We’ve declared that a success, and moved it from a branch into the trunk of docx4j. Here be the generated classes.

plutext-server has now been migrated to use it.

And Jo is working with it as he codes docx4all.

So we’re pretty committed at this point!

We’re tidying up bits of the object model as we go (ie editing our xsd to generate Java that we like). So far, paragraphs (p, pPr, r, rPr, t) and structured document tags (sdt, sdtPr, sdtContent) have had our attention.

We’re also making a few changes to the generated classes, so we need to think about how best to prevent those changes from getting lost when the classes are re-generated. There’s a bit of support in XJC for this, and diff may come in handy, but I’d love to hear best practices.

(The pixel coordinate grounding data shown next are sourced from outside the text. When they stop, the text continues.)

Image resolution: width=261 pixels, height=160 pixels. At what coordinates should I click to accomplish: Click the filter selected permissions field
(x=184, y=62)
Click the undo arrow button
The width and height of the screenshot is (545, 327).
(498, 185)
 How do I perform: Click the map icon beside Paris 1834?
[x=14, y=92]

What we have now is an object model for key pieces of the Main Document part (document.xml), in package name
org.docx4.jaxb.document. Next cab off the rank is the Styles part, which we’ll put in org.docx4.jaxb.styles.

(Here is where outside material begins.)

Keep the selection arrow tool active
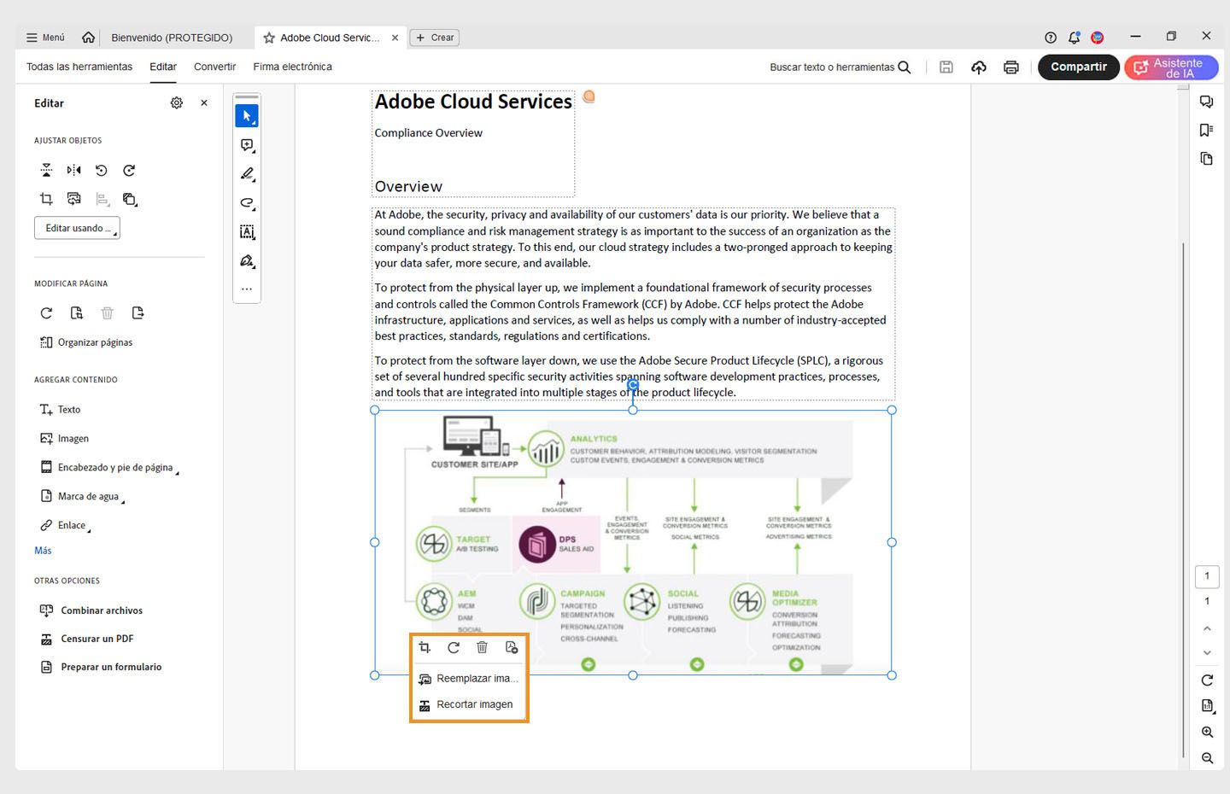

“View Page Source” from within Word 2007

December 17th, 2007 by Jason

When developing software which uses WordprocessingML, you often need to look at the XML.

Wouter’s Package Explorer is a great way to do this, particularly if you want to look at an existing file.

Wouldn’t it be great (well, at least a little bit useful), if you could look at the WordML for a document from within Word? Then you could quickly see the WordML produced when you do something in Word (format some text, create a table, add a comment etc).

ActiveDocument.WordOpenXML provides the OpenXML corresponding to the document. plutext-client-word2007 uses this extensively in C#.

Anyway, we can also use it in VB from within Word to open that in an Internet Explorer window, syntax highlighted and with collapsible sections (similar to IE’s default stylesheet for XML documents).

The result:

word2007-viewpagesource.png

The very straightforward code to do this can be cut/pasted from here -use the “download in other formats” links at the bottom of the page. In Word, from the Developer menu > Visual Basic is used to access Word 2007’s Visual Basic IDE. You can then just paste the code into a new module. Create or open a document, then run the VB. That’s all there is to it.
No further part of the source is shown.